* _DIRECTIONS_
Read the lines of the data below and retrieve those with "pixels".
Start of Block
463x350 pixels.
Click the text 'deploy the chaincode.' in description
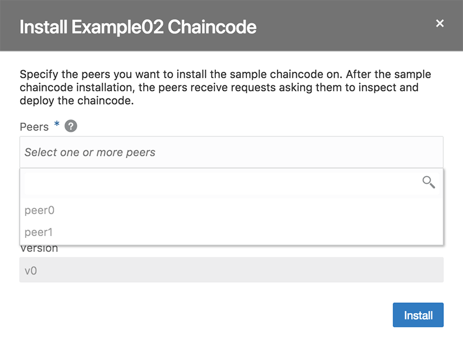click(x=77, y=101)
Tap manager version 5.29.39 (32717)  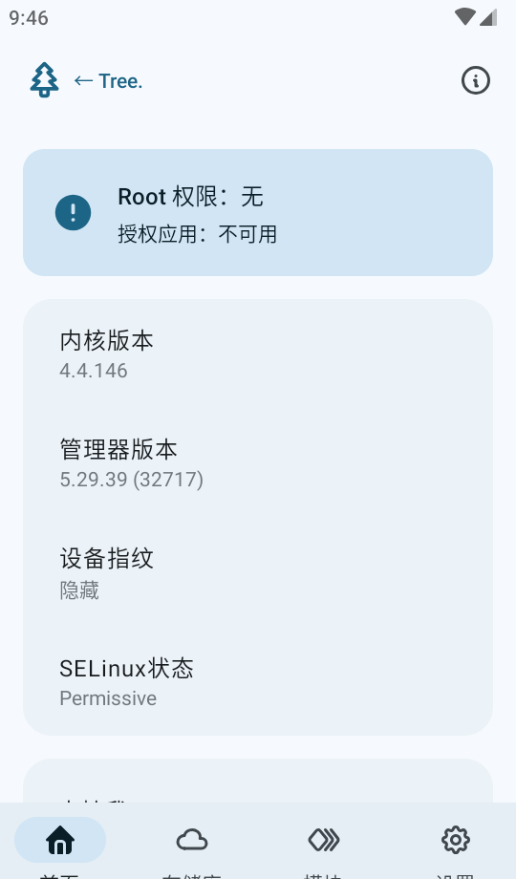point(131,480)
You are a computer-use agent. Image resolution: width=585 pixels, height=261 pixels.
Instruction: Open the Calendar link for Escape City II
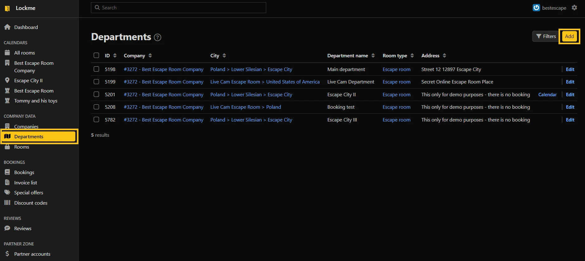tap(547, 95)
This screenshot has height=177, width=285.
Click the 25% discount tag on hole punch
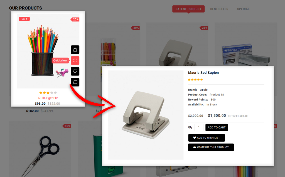tap(204, 28)
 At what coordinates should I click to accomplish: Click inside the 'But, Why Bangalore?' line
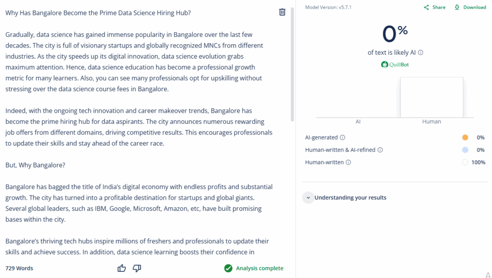35,165
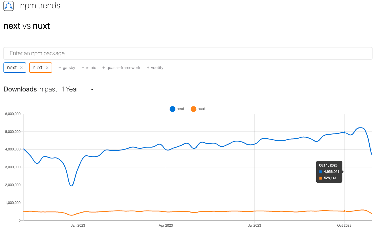
Task: Remove the nuxt package tag
Action: click(47, 68)
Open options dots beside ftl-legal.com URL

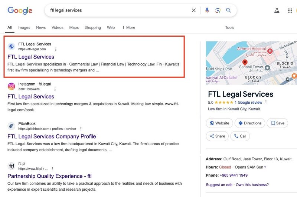click(56, 49)
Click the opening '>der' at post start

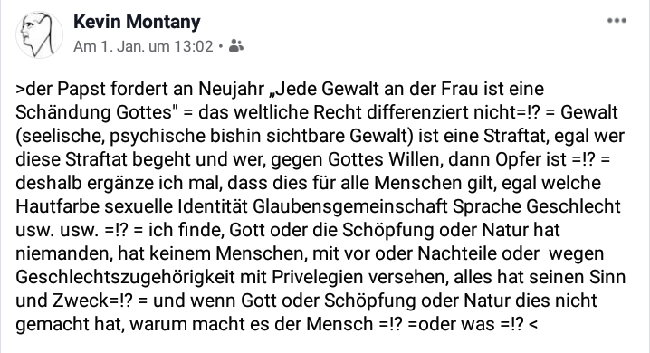click(33, 89)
End of Block
* _PROBLEM SOLUTION_
463x350 pixels.
You are a computer-use agent. Image resolution: width=585 pixels, height=261 pixels.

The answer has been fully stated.